In the post on automating Drupal tasks with PHP and curl, which login form field is singled out as essential?

------ PAGE EXCERPT

Using php and curl to automate drupal tasks such as node adding or user adding

Posted by andu
Fri, 2006-09-29 23:06

A while ago I posted how I was using php and curl to do automatic image uploading to Drupal and geolocating images. Some people requested the script, others arrive here from Google by searching about the same thing, so here is a small tutorial on how to do it.

First of all you'll need the libcurl extension to php installed. The code snippets I'll present here might work if you'll convert them to Snoopy, but libcurl is faster.

What we'll do: we are going to login into Drupal and we are going to perform different operations.

1. Logging in
The first step is to log in. We're going to send the credentials using POST to the /user/login page of our Drupal website. The trick here is to capture the cookie sent by the server to use it later.

Let's init curl and set some options: the site we're going to use along with the login page and a file on our server which will store the cookie. Be careful, the user that the webserver runs as needs to have write access there. CURLOPT_POST tells curl we're going to use POST to send form data.

  1. $crl = curl_init();
  2. $url = "http://www.example.com/user/login";
  3. curl_setopt($crl, CURLOPT_URL, $url);
  4. curl_setopt($crl, CURLOPT_COOKIEFILE, "/tmp/cookie.txt");
  5. curl_setopt($crl, CURLOPT_COOKIEJAR, "/tmp/cookie.txt");
  6. curl_setopt($crl, CURLOPT_FOLLOWLOCATION, 1);
  7. curl_setopt($crl, CURLOPT_RETURNTRANSFER, 1);
  8. curl_setopt($crl, CURLOPT_POST, 1);

Next, we need to set the username and the password of the user we're going to login and send the data to the login script. To do this, we need to inspect the standard drupal login form and see the fields names: they're edit[name], edit[pass], edit[form_id] and op.

Warning: Be careful to init all elements of the form because missing some will make the script unusable. Particularly, edit[form_id] is essential.

------------
------ DATA EXCERPT

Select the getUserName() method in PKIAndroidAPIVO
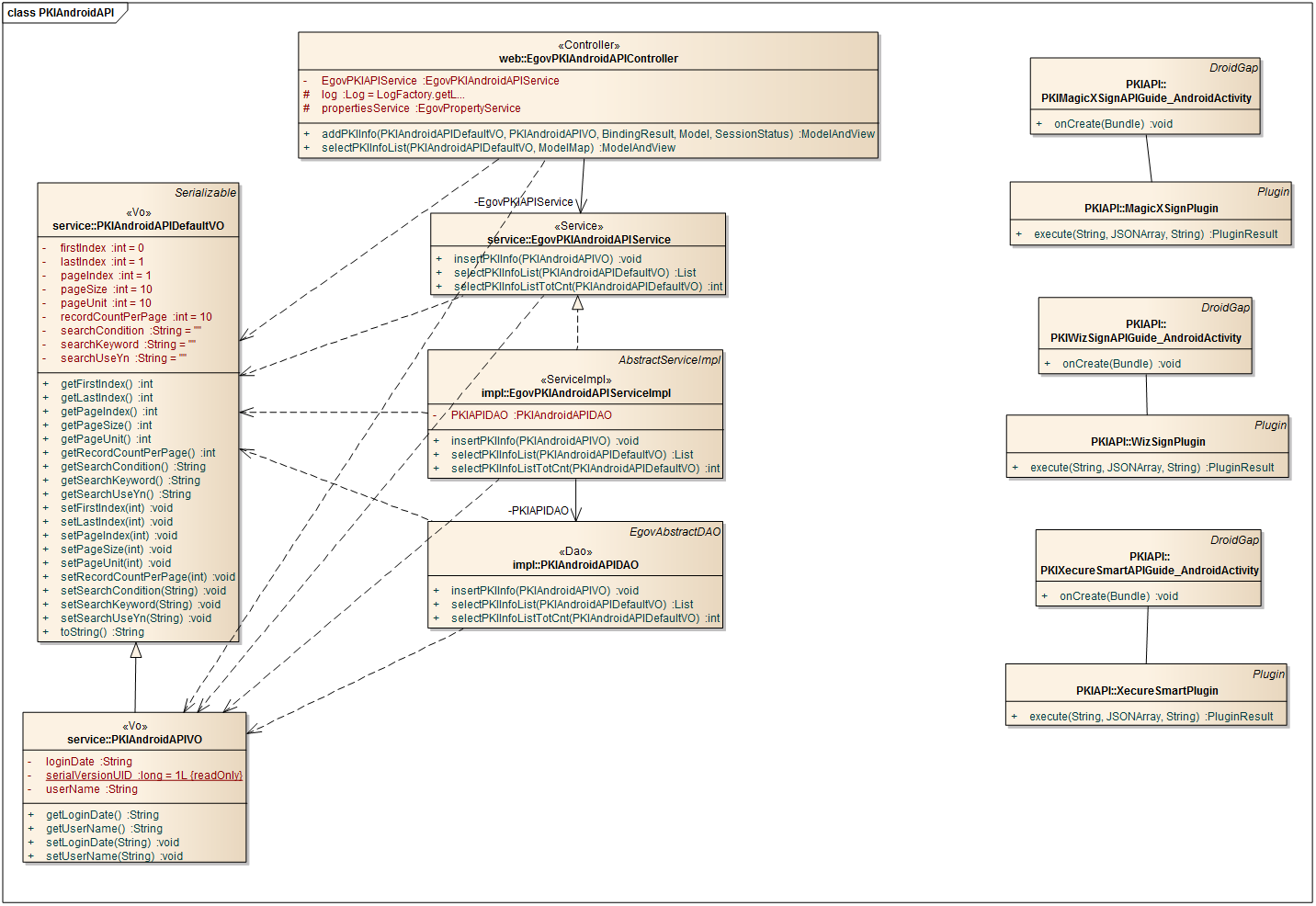 104,829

------------

RESULT OF THIS EXERCISE
edit[form_id]